One of the annual shows that Cruickshanks created is the Members Salon, in which any member artist has at least one entry. Another is the photography exhibit. Last year’s “Ancestral Intersection” is the type of show she considers groundbreaking, in that it “explored the ethnic origins of artists and how they influence their work.”

Ralph Fey, founding board member and architect of NHArts’ renovation project, cites the popularity of recurring events, such as the fabric and fashion shows “that everyone loves…Because [they] occur in a certain month every year, Carol has made it so that the artists know they need to reserve their best pieces for New Hope Arts.”

The past three years have challenged Cruickshanks’ mission “to keep this organization alive.”

In March 2020, when many arts institutions closed their doors permanently due to the pandemic, Carol took NHArts online, “with limited gadgetry,” she boasts, and 13 contributed exhibitions.

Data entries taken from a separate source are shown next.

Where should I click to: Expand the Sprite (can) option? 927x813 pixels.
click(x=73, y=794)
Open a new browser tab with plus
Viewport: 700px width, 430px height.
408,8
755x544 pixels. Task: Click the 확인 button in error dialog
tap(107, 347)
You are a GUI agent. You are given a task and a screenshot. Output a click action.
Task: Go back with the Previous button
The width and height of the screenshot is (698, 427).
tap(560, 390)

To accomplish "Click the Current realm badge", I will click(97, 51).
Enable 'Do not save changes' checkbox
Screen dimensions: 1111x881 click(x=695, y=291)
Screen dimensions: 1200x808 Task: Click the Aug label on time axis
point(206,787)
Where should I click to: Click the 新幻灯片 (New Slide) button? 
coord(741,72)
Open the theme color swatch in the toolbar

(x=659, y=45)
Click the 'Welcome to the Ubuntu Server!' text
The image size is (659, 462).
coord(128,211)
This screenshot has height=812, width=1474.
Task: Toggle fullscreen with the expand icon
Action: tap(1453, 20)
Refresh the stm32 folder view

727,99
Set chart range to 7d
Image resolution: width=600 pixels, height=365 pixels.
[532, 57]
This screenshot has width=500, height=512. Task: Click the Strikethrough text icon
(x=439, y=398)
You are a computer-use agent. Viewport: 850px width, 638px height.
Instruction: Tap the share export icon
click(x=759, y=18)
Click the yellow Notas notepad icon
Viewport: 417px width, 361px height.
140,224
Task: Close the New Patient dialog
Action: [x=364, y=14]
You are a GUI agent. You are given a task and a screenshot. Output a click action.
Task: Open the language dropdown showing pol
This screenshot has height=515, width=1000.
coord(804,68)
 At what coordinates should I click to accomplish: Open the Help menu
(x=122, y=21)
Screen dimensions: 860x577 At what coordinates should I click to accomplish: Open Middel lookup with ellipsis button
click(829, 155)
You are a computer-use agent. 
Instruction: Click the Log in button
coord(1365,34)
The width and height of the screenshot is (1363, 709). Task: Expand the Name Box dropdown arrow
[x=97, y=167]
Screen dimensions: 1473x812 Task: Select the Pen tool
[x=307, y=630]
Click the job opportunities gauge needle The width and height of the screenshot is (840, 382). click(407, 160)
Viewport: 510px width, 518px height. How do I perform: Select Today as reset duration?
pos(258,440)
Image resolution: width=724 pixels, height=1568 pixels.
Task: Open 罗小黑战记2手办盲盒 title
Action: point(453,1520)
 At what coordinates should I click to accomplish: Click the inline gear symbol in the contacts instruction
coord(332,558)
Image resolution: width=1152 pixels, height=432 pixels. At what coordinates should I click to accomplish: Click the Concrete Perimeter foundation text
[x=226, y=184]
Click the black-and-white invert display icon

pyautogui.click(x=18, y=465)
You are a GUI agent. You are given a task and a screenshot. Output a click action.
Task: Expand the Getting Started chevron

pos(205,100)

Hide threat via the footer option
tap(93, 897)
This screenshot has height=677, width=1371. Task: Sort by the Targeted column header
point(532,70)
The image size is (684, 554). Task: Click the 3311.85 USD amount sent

Over the years, NHArts made physical improvements to its building out of necessity. Fey once got a call from Cruickshanks: “our windows are dropping into the street!”

Besides new windows, an HVAC system had to be installed since the second-floor gallery would hit 100 degrees, as did new lighting to properly show the artwork.

In 2021, when a state grant was secured to build an elevator, NHArts successfully launched its “Elevate the Arts” campaign, which financed a new lobby and stairs to replace the spiral ones, and an ADA ramp entrance.

The improvements “were no longer about responding to crises,” explained Fey. “They were about appropriateness for our environment, that it be accessible to everyone.”

The renovation presented another hurdle: how to keep NHArts visible throughout.

Cruickshanks’ ability to collaborate with the immediate arts community led to “Art Across the River,” an exhibit of works by NHArts and New Jersey-based Artsbridge members at Prallsville Mills in Stockton, NJ.

“It’s been important for Carol to be the voice of the artist…to remind the board that what we do is the art,” said Pettegrow. “We can build a beautiful building…but the reason why we’re there is the art that is on the walls.”

Ralph acknowledges that Cruickshanks regards the renovation as “a better vessel to display the flowers.”

Cruickshanks said she views her legacy as “expanding the awareness of New Hope Arts, expanding the accessibility not just in terms of the physical plan, but the ethnic and cultural backgrounds of artists who now work with us…making it a community-oriented organization as opposed to an exclusive club.”

Her hope for NHArts is that “younger people with a lot of energy [will] take the building, the organization, and the space in new directions, with a wider variety of media. We’re ideal for performance arts” — music, dance, theater and literary events.

The New Hope Film Festival’s return in April 2024 is an example of that new direction. To make a smooth transition for her successor, Cruickshanks will stay on through next April.

As for her own new direction, she cryptically says, “It will be in something that I’ve done before that I do very well.”

Thinking about his special bond with Cruickshanks, Keller said they formed a perfect tag-team, introducing countless arts events together.

“I’ll miss her call or a text when you’d least expect it,” he said. “When she had to get something off her chest, it was 1-800-MAYOR.”

Fey also finds Cruickshanks irreplaceable.

“When somebody is accomplished at what they do, and revered in the arts community, you take that for granted, it’s always good,” he said. “Probably the highest compliment I could pay is that we take her for granted.”